É impressionante como existem três cidades, ou várias ciadades em uma só. Como assim?
Vou tentar explicar. Salvador, capital da Bahia, consegue abarcar duas cidades, duas realidades, normalmente dividida por uma avenida, formado uma terceira cidade maior e desigual. De um lado, a suntuosidade, do outro, a miséria. Existem bairros em Salvador que desconhecem o saneamento básico. As pessoas muitas vezes não possuem uma conta de energia para servir como comprovante de endereço, pois ainda não foram incluídas. Estão no escuro, ou arranjam o chamado "gato".
São duas realidades. O que chama a atenção é que todo bairro soteropolitano possui próximo, ou em sua volta um cinturão de pobreza. Será que as pessoas que prestam os serviços considerados mais simples, como de doméstica, gari, etc, saem dos prédios suntuosos ou dos cinturões pobres? Será que a mão de obra que construiu os prédios e resiências das elites é oriunda de onde? Ora, esses serviços são importantes.
A elite precisa da pobreza. É preciso que existam pobres para que a elite não tenha que pegar no pesado. Esta é uma lógica, que poucos tentam mudar, vai mostrar o desproporcional resultado dos acontecimentos ruins. Parece que a sorte não fica do lado pobre. É dificil se chegar a um bom emprego, passar no vestibular e, para os que passam, conseguir cursar faculdade.
Uma cidade que possui uma arquitetura histórica linda, uma orla belíssima, com praias agradáveis, deveria combater com mas veemência as desigualdades urbanas. Ao chegar a Salvador somos recepcionados com bairros, com amontoados de casas mal construídas, com poucas árvores, como se dissessem: esse crescimento foi desordenado.
O centro da cidade é um lugar onde existe um toque de recolher natural às 21h00. Os mendigos se amontoam na Praça da Piedade, alguns sobrevivem de pequenos furtos e alimentam sua dependência por drogas.
O interessante é que durante o carnaval os moradores de rua desaparecem. Para onde eles vão?

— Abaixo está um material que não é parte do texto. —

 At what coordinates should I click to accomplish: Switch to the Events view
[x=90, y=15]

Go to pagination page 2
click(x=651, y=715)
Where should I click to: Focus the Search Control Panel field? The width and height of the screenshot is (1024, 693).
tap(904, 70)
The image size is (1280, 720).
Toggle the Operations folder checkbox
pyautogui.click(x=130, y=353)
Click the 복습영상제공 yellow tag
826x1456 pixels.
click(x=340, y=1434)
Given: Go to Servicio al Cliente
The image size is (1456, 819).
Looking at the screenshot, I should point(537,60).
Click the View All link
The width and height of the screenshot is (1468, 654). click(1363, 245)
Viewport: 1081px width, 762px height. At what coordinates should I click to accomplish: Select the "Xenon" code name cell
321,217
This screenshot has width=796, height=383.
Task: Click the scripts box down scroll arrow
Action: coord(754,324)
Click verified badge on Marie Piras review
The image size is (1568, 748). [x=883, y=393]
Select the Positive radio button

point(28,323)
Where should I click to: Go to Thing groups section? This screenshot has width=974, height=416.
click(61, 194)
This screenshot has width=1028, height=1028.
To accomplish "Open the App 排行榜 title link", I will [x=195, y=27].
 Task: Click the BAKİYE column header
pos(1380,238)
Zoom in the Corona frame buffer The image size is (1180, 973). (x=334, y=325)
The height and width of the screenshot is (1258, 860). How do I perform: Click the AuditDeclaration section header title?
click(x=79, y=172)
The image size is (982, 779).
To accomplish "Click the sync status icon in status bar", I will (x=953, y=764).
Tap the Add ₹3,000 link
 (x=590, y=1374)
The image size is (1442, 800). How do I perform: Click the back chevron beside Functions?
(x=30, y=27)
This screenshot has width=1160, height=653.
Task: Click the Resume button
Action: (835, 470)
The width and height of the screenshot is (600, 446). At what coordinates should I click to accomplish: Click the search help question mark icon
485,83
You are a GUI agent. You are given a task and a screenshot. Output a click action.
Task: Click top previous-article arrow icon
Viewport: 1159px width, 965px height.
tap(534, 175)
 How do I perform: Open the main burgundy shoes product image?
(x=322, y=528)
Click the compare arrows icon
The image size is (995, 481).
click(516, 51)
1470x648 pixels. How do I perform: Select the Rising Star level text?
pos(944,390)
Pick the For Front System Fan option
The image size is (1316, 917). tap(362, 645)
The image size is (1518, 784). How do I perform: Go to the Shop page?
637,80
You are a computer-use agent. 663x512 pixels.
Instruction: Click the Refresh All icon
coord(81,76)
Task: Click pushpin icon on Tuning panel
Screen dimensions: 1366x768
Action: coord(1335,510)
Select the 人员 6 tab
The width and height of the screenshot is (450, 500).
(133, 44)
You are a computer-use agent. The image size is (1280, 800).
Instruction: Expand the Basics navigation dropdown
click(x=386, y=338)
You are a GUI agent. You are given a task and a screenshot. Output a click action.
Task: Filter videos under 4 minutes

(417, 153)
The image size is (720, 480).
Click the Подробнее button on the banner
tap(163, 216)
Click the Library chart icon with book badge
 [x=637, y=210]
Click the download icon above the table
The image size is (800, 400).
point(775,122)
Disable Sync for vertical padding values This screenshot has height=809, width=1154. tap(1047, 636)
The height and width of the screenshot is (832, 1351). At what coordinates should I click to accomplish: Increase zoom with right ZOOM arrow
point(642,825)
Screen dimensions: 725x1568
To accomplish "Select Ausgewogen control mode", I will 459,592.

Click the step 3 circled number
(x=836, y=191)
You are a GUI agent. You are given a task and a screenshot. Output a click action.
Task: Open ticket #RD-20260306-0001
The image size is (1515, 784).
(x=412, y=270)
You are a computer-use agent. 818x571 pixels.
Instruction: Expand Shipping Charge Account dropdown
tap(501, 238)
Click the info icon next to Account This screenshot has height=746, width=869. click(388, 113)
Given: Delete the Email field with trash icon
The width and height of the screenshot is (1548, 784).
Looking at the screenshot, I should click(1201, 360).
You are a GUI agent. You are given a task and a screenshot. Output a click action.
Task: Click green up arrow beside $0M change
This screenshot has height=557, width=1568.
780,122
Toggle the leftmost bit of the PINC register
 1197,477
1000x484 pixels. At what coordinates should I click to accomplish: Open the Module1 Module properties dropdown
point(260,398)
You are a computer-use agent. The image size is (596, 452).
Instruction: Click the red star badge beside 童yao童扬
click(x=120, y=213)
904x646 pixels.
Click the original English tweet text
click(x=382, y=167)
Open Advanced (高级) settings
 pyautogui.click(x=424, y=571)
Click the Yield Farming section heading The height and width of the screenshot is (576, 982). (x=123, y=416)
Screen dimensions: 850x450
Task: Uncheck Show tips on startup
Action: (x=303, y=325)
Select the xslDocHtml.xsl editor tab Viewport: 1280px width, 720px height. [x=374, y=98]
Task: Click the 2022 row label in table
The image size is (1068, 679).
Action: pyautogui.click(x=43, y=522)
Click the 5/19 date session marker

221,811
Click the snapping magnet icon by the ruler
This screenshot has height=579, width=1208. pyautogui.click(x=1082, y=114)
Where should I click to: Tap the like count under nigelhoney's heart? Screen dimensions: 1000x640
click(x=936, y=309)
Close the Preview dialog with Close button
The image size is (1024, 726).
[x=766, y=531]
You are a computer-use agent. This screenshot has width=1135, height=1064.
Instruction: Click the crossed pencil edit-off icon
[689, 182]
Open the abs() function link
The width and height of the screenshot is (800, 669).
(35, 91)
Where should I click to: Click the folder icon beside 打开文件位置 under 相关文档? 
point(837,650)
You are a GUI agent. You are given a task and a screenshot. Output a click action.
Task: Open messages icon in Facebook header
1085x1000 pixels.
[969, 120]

A cidade cresceu de forma desordenada. Existem problemas estruturais que precisam ser combatidos. Não há uma política eficiente para recuperação de usuários de drogas, nem conscientização da população para melhoria e preservação da cidade. Investe-se mais em repressão do que em prevenção. Vale o conceito: balas e fuzis custam menos que escolas. Faltam cursos, praças seguras para integração, projetos culturais que promovam a inclusão social. O resultado é sempre o mesmo: formação de gangues, agregando pessoas que já não sonham, que são escravos das drogas e que tentam proteger o seu nicho de vendas. É preciso relembrar que ninguém já nasce usando drogas, que ninguém pede para ocupar habitações indignas, que ninguém já nasce delinquente. Fugimos sempre desse diálogo e preferimos nos prender em nossas residências, não fazendo quase nada para mudar. Até a próxima.